Athanasius also mentions incorruption as a result of divinization. Sometimes this means an incorruptible body, i.e., an immortal one, and sometimes it means one that is free from sin and its corruptions. Sometimes it is not clear which facet he has in mind. Here are passages in which the former seems to be meant: ``The flesh, corruptible as it was, should no longer after its own nature remain mortal, but because of the Word who had put it on, should abide incorruptible. For as He, having come in our body, was conformed to our condition, so we, receiving Him, partake of the immortality that is from Him'' (Orat 3.57; Robertson 425).

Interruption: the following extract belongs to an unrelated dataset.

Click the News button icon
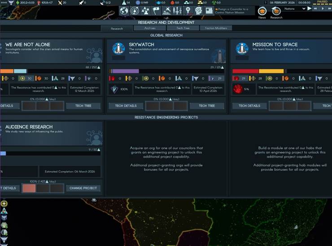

Divinization also produces an incorruptible mind: ``By his dwelling in the flesh, sin might perfectly be expelled from the flesh, and we might have a free mind'' (Orat 2.56; Robertson 378). ``He let his own body suffer...and thenceforth the flesh might be made impassible and immortal...that henceforth men might for ever abide incorruptible, as a temple of the Word'' (Orat 3.58; Robertson 425). Jesus Christ calls on humans ``to direct their still existing freedom to obedience to the divine commandments, thereby restoring...freedom, so that humanity is thus rendered capable of receiving incorruptibility'' (Harnack 2:271).

Closely associated with an incorruptible or sinless mind is the concept of impassibility or not feeling the (sinful) passions of the flesh. This has obvious roots in preChristian philosophy.24 To Origen and Clement, ``the ethical and religious ideal is the state without sorrow, the state of insensibility to all evils.... The created spirit attains its likeness God and eternal bliss...by the victory over sensuousness'' (ibid. 2:337-238).

Athanasius continued the concept: ``The Word...`carried' my affections,...and so I became free from them.... Men, their passions as if changed and abolished in the Impassible, henceforth become themselves impassible and free from them forever'' (Orat 3.34; Robertson 412). ``He let his own body suffer...and thenceforth the flesh might be made impassible and immortal'' (Orat 3.58; Robertson 425). ``The Lord became man...that He might Himself lighten these very sufferings of the flesh and free it from them'' (Orat 3.56; Robertson 424). ``We by his sufferings might put on freedom from suffering and incorruption, and abide unto life eternal'' (Ad Max 4; Letter 61.4; Robertson 579).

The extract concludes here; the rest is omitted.